Getting Forgiveness Going

May 15, 2015

For many couples in distress, in addition to struggling with communication or trust issues, another major problem is that there is a lack of willingness to forgive. In this case, I am not suggesting that you should forgive the most egregious deeds (e.g. abuse, cheating, etc.). Rather I am suggesting that if you choose to stay with a partner, you must be open to the act of forgiveness for the benefit of yourself in the relationship. When working with couples, we often say that the client is the relationship, not any individual member in it. This does not mean we don’t care about each partner, but it is meant to say that the process is not about choosing sides, and when we intervene, it is on behalf of the relationship.

Forgiveness is a series of acts, which requires us to reconcile our natural need for self-preservation with our human need for companionship. A lack of forgiveness is toxic to any relationship because issues linger and can build up until they are unbearable and they explode and the grudge developed for being wronged stands in the way to further developing the relationship. Slights and other feelings of being treated poorly are not settled, but are just left for another day to bubble up again.

The following are some things to ponder and tips to consider when attempting to forgive and to nurture the relationship:

  • What makes it so hard to forgive?

Generally your partner has hit a deeply sore spot, and the wound is so intense, you feel overwhelmed, vulnerable, angry, and not in a position to respond positively. It is crucial that you think about what the underlying pain is, which makes it difficult to forgive your partner. This may be a concern, which has affected you for years, but has resurfaced with a vengeance in your current relationship.

  • How do you forgive?

Once you have identified the primary issue, it is now time to reconnect with your partner and speak your experience and share your vulnerability. Find a way to communicate the vulnerability to the partner without the blame. Reestablishing the trust, the belief that you can be safe starts with at least one of you taking a leap of faith and the other partner meeting in your leap. True forgiveness let’s go and moves forward in the relationship. Forgiveness is a process. It is not one act. It is a process and a series of acts. Typically, you also must forgive yourself for any part you feel that played in the situation.

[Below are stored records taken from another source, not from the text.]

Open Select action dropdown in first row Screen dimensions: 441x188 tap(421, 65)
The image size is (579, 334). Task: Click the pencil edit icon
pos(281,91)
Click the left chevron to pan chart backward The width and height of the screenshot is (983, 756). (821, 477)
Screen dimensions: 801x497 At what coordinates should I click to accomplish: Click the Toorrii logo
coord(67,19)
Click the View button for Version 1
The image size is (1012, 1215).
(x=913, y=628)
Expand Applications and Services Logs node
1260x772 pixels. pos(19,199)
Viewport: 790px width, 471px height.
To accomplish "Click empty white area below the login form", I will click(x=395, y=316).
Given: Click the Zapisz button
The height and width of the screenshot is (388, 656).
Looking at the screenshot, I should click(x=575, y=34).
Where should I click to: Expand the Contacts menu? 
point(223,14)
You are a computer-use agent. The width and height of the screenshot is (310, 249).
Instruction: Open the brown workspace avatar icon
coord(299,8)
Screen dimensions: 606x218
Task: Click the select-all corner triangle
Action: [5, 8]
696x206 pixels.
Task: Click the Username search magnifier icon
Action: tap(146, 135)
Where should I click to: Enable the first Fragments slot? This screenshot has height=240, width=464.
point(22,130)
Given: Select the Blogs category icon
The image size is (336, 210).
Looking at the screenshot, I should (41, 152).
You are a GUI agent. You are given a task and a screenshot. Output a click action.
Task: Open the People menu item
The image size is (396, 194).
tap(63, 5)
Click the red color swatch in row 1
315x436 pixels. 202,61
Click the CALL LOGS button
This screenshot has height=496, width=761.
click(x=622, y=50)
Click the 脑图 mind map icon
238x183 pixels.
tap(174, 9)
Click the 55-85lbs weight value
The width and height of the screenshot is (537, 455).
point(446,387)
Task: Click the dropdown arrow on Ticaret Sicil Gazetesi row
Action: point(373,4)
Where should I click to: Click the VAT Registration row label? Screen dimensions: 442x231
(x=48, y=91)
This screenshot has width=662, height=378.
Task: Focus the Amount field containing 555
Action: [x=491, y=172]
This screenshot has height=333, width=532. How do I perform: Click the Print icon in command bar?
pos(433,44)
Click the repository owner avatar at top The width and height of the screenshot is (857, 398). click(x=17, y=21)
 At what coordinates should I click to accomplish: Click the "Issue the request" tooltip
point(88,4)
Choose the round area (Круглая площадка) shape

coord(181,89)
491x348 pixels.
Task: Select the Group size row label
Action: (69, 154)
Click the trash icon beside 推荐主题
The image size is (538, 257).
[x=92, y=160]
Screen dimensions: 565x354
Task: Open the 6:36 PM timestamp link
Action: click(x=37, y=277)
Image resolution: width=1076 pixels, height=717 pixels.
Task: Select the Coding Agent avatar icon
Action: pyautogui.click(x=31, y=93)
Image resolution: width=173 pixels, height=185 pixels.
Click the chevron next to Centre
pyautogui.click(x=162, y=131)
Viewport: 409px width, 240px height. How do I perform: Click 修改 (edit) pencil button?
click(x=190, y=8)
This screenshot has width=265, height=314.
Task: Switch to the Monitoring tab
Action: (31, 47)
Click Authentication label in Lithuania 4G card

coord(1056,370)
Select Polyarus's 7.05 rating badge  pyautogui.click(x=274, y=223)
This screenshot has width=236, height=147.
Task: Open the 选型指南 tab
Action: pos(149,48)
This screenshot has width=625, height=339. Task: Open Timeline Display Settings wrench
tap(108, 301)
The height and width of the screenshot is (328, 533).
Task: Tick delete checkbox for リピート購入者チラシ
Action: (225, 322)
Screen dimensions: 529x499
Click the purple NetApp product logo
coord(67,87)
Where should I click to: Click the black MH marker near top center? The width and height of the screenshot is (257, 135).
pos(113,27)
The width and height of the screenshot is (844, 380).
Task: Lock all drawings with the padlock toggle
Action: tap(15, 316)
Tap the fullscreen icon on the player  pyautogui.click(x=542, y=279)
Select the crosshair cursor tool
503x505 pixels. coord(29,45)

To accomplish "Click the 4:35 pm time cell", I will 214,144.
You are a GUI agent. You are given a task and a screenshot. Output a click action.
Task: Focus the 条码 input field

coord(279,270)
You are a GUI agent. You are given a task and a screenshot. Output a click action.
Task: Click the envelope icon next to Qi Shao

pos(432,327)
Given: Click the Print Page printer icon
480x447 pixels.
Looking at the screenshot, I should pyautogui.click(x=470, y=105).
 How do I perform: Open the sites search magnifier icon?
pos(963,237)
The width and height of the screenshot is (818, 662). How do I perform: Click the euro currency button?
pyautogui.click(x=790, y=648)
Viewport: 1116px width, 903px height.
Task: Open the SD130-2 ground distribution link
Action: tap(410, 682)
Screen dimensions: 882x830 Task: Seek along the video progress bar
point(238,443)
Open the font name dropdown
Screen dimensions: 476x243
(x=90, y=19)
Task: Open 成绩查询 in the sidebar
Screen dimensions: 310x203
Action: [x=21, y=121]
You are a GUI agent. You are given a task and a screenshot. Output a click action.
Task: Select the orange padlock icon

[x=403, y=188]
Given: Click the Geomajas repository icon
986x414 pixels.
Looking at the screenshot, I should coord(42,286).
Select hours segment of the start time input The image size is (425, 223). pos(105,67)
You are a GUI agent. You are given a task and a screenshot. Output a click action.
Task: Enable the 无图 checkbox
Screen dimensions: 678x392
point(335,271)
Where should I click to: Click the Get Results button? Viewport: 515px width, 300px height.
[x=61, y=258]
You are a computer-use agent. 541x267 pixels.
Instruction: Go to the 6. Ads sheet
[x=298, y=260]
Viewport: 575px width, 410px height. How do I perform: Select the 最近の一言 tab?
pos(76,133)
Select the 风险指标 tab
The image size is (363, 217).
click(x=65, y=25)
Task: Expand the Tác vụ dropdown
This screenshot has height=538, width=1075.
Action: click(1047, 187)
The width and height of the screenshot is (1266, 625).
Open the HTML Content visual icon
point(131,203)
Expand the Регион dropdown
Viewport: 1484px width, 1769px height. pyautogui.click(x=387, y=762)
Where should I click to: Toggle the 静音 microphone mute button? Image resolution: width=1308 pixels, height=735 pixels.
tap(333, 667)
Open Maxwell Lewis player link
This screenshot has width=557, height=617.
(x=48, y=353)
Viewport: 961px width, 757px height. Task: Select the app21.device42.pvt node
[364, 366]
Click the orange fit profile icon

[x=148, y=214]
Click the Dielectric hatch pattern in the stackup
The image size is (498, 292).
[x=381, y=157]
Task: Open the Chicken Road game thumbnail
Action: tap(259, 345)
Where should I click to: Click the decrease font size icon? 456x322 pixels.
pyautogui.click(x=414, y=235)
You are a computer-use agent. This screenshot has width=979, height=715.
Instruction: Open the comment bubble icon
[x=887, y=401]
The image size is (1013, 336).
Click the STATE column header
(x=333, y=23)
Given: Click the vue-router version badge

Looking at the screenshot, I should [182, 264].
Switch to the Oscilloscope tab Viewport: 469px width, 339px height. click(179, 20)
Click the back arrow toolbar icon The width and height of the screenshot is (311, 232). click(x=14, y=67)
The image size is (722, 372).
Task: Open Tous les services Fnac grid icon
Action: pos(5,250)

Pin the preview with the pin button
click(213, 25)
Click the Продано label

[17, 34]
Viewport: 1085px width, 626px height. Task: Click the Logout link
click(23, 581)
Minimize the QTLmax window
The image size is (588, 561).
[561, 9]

  • Forgiveness is a normal part of engagement in your relationship.

Constant arguments, slights and grudge holding can create an ever-expanding rift in your relationship. However, if partners are committed to building a healthy relationship, and there are no other major concerns (e.g. infidelity, abuse, etc.), then you should position forgiveness as something that is protective to the relationship, so you can operate in a safe space and develop the partnership you want.